All three commands put you back to where you were before you started, with some caveats. (I won't go into details as I am short on time.)

We can't say for certain exactly why you are getting conflicts—not without access to your repository, anyway. But a crucial thing to know about Git is that Git is all about commits. Commits are the unit of storage at which you work in Git. Commits are mostly permanent—they live as long as you can find them—and are completely, totally, 100% read-only. You can never change anything about any commit.

Each commit has a unique hash ID. This hash ID is the same in every Git everywhere. That makes it easy for your Git and any other Git to exchange commits. They just check: do they both have that hash ID? If so, they both have that commit. If not, the one that has the commit can give it to the other Git.

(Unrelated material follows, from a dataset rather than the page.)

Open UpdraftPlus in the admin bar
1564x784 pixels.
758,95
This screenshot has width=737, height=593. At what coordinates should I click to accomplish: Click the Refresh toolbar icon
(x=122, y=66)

Each commit stores a complete snapshot of all of your files. The files inside a commit are frozen: no part of any commit can ever be changed, including the stored files. The files themselves are stored in a special, read-only, compressed and Git-only format, in which Git does de-duplication too, so the fact that every commit has every file doesn't cost anything: if a thousand commits have a thousand copies of some file, but all those copies are the same, there's really only one copy after all.

Any branch name, or any other name such as a tag name or a remote-tracking name, just stores the raw hash ID of one commit. It's the commits themselves that form into structures. See What exactly do we mean by "branch"? The branch names identify the last commit in some series of commits.

When you run git fetch, you have your Git call up some other Git and get any new commits from them. Your Git and their Git look over the various hash IDs and figure out which commits they have, and you don't. Your Get gets their commits and now you share commits—but you can have commits they don't.

When you run git merge, you pick out some commit of theirs—usually by a remote-tracking name like origin/master or origin/dev, and often you have your own master or dev`, maybe for a different last commit—and tell your Git: combine what I have now, with what's in that commit. If you have commits that they don't, and they have commits that you didn't before, this combining can result in merge conflicts.

When you run git rebase, you pick out some commit of theirs and tell your Git: copy commits I have now, that they don't, so that they build on their last commit. This copying process can result in merge conflicts.

If you have commits that they didn't, and you did not expect to have commits that they didn't, you should figure out why that's the case. But that's almost certainly the case here.

Upvotes: 1

HardcoreHenry
HardcoreHenry

Reputation: 6387

git reset --hard syncs what you have in your workspace to what's in your local repository (to whatever commit id you happen to be pointing to). git pull pulls commits from the remote into your local repository, and then tries to merge your workspace to the latest commit -- where it detects a conflict.

What's likely happening is that you submitted a commit to your local repository, and it conflicts with something being pulled down. If you did not commit anything, it's also possible that someone did a rebase on the remote repository, or your remote branch has changed, and what you have conflicts with what's being pulled down. Check the logs of what you have in your local branch vs what's in the remote and it should shed some light on this.

Upvotes: 2

eftshift0
eftshift0

Reputation: 30232

It could still happen if you have ignored (by you) files that are coming from the PR. Is that the case?